Now, when I’m writing about soundproofing, object sounds are the group of onomatopoeic words I use most frequently. Essentially, these are the words that describe the kinds of noises household appliances and other things around your home make. Since I spend my time trying to figure out how to lessen the amount of noise in my house, I tend to need these words on a fairly regular basis.
To begin with, I often use the word squeak, since it’s a fairly unpleasant noise to hear, which is why I do my best to prevent it. I’ve written about fixing squeaky shoes, sliding doors, and windshield wipers. I also have guides for preventing doors, floors, beds, and chairs from producing creaking noises — as wooden objects are wont to do.
In addition to those guides, I’ve posted countless recommendations for quiet products to replace excessively loud ones. For example, if you can’t stand the ticking sounds your wall clock is making — simply get a silent one. Alternately, if you find tapping or clicking noises annoying, you can look into getting a silent keyboard or mouse.
As I have mentioned, sometimes we even use words that are commonly associated with animals to describe the sounds objects make. Take, for example, the hum or the purr of an engine — those noises aren’t necessarily annoying. However, if you’d rather not be able to hear screeching tires, roaring engines, and honking horns while you’re driving — there are steps you can take to soundproof your car.

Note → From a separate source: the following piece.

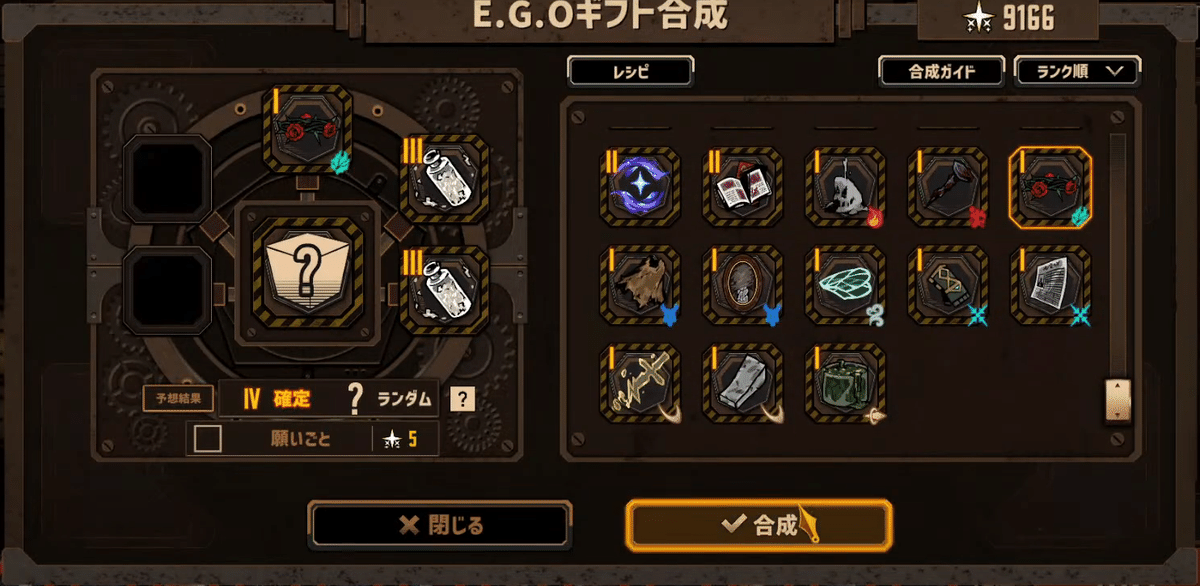Pick the green lantern jar gift
Screen dimensions: 1200x586
pyautogui.click(x=846, y=383)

Admittedly, I haven’t always been very keen on water noises. Sure, there are some good ones, but the bad ones seem to outweigh those. Can you think of anything worse than hearing the repetitive sound of a dripping faucet? Granted, if we’re talking about coffee machines, listening to dripping noises doesn’t have to be torturous.
Some water sounds can even be downright pleasant, as evidenced by their inclusion on some noise machines. For example, people love hearing the gentle splashing of the ocean hitting the shore. Some sound machines also have river noises, which can sound like a gushing, gurgling stream of water (flushing the toilet). Likewise, the soft drizzle of rain can be just the sound you need to unwind after a long day.

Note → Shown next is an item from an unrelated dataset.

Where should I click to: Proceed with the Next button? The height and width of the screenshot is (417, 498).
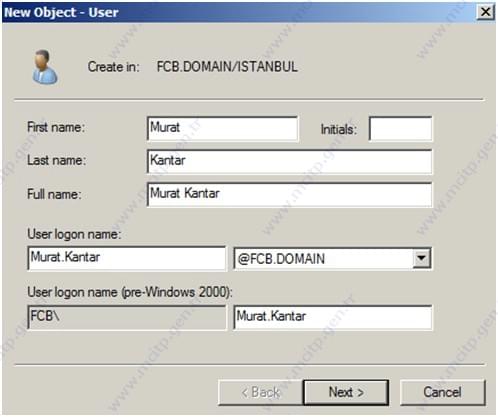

Similarly to water noises, air sounds can be pretty comforting in the right setting. For example, white noise fans can cool your space while making a whirring noise that resembles white noise. That kind of consistent, droning sound can put even the most anxious person to sleep within half an hour.
Still, any sound can be annoying if it’s loud enough. On higher speed settings, even fans can go from gently whirring to furiously zooming or whooshing the air around. But the worst-case scenario when it comes to air sounds comes in the form of vacuum cleaners. However, you can easily avoid having to deal with that problem by sticking with quiet vacuums only.
You might also want to read: Are Libraries the World’s Last Quiet Safe Haven?
Final Thoughts on Onomatopoeia
Clearly, onomatopoeia has been around forever and will likely stay a large part of our language for centuries to come. So shouldn’t we make a greater effort to understand it?
There is something to be said about something that’s so universal, and yet so different across languages. However, I’d be happy to leave that sort of philosophizing to the linguists. Ultimately, I’m content to use these words for my own purposes — getting rid of extraneous noises.